有事でも国民生活向けのサービス継続を担保
政府は11月16日に開催した「経済安全保障法制に関する有識者会議」で、経済安全保障推進法に基づき、民間企業による安定供給を後押しする「特定重要物資」の対象として11分野を指定候補にすることを提案、了承を得た。
対象は船舶用エンジンやソナー、プロペラといった「船舶の部品」、大型鋳造品や炭素繊維、CMC(セラミックス基複合材料)などの「航空機の部品」、「半導体」、「蓄電池」、「重要鉱物」、「天然ガス」、「肥料」、「抗菌性物質製剤」、「永久磁石」、「工作機械・産業用ロボット」、「クラウドプログラム」。

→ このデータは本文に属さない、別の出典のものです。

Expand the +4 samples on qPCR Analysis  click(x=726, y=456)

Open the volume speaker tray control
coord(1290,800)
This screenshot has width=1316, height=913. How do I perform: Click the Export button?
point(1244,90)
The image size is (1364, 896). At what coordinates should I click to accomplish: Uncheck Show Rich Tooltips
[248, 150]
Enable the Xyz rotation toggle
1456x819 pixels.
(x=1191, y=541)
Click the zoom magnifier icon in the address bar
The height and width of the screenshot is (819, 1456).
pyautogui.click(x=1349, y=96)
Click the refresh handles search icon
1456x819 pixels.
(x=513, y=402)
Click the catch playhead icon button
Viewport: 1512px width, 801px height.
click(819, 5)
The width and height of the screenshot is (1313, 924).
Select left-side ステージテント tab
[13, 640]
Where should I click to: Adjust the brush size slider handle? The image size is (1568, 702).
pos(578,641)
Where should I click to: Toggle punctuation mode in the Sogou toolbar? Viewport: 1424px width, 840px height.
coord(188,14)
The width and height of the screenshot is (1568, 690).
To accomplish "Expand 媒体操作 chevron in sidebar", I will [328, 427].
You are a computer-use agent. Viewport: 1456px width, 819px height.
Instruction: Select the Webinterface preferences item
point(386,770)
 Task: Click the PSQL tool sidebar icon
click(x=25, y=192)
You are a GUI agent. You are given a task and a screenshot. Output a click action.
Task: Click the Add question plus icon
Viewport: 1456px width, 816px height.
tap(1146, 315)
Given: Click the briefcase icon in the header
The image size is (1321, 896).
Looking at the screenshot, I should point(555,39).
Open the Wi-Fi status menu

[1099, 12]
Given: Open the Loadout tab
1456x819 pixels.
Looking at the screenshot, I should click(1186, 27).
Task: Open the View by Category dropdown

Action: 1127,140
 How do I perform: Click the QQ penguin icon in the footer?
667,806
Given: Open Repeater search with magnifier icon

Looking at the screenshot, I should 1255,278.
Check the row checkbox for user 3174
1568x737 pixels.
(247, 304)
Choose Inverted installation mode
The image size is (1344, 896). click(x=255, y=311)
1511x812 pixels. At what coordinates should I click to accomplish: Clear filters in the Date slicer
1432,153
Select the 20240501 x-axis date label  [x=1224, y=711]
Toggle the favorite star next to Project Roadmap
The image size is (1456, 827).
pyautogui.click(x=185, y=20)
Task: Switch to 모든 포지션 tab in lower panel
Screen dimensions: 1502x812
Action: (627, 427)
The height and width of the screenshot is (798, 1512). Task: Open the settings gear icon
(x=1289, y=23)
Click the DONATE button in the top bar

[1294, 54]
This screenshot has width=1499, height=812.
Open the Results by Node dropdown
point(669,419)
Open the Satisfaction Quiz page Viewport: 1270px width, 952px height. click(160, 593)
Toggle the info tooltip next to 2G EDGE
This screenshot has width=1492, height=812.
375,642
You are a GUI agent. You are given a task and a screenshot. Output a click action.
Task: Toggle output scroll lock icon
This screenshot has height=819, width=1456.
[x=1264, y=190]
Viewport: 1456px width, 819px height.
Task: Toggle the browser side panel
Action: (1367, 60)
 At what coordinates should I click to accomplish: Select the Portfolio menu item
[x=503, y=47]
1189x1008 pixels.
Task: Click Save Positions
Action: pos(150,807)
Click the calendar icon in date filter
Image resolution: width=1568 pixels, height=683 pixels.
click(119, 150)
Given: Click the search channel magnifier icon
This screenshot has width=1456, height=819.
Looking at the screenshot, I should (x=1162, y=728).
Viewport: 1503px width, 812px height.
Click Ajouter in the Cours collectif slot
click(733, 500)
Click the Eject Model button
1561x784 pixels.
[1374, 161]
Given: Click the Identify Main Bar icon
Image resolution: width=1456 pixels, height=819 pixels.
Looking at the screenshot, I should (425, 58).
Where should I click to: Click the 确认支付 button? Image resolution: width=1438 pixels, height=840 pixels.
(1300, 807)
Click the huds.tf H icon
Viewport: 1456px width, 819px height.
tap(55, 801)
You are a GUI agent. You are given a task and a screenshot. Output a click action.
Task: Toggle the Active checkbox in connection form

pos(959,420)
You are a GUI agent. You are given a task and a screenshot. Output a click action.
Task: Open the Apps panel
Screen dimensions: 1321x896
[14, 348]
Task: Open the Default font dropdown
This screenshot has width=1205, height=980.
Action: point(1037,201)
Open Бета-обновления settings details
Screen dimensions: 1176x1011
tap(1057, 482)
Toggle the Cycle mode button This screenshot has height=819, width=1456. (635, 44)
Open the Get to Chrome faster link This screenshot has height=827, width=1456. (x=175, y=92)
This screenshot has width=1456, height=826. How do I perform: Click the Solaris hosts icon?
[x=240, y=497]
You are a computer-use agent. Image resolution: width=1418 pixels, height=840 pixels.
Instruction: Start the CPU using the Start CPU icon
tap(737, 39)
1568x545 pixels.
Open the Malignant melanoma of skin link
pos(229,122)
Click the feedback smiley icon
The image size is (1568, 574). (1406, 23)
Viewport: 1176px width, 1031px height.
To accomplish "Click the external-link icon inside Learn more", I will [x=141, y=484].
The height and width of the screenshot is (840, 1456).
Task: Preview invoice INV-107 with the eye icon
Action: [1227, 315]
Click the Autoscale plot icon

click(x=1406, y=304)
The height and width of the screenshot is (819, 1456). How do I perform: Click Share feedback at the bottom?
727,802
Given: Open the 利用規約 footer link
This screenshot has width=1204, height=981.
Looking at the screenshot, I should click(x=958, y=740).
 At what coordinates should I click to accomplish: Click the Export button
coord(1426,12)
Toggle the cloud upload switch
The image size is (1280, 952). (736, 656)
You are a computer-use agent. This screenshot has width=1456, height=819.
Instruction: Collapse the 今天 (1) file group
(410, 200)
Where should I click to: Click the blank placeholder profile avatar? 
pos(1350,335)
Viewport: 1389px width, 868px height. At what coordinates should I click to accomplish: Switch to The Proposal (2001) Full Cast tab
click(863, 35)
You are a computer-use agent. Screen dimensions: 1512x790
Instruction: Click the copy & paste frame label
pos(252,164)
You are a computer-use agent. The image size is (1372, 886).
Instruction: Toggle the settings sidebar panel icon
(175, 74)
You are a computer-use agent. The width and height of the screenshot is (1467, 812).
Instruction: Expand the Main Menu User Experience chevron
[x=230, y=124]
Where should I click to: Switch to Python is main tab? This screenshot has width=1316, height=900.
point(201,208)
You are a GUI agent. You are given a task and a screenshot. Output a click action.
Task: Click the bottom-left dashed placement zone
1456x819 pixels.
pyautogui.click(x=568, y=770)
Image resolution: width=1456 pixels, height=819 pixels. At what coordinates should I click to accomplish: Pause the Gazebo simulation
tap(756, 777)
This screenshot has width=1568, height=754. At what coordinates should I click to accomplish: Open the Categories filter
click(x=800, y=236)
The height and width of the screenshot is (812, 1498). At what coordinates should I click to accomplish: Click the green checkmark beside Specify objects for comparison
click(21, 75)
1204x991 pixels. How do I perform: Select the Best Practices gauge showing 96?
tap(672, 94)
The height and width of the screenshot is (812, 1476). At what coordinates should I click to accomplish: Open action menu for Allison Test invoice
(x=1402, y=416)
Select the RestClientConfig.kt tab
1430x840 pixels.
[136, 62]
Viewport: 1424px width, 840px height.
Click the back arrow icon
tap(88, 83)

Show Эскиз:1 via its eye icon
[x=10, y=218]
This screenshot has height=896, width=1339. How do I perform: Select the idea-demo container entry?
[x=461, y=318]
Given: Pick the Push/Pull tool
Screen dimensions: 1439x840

政府は12月下旬をめどに指定内容を盛り込んだ政令を閣議決定したい考え。それぞれの分野で安定供給を確実にするための具体的な目標などを所管府省が策定する。
新型コロナウイルスの感染拡大で原料の調達が困難になるなど、サプライチェーンの混乱が続いていることを踏まえ、有事になっても国民生活を送り続けられるよう、重要な物資を確保する狙いがある。
特定重要物資は、企業が対象の物資に関し、災害や感染症拡大などの事態が起きても供給が途切れないようにするための施策を盛り込んだ計画を策定。所管官庁が認定すれば、対象物資の生産や開発、リサイクルに対して補助金や政府系金融機関による低利融資などの財政支援を受けられる。2023年3月に企業からの申請受け付けを開始する予定。
具体的な目標などについては、「船舶の部品」は国内需要の全量に供給可能な生産能力を2027年までに獲得すると明示。「航空機の部品」は2030年までに、「日本が航空機の国際的なサプライチェーンで中心的な役割・貢献を果たす地位を確立・強化する」ことを打ち出した。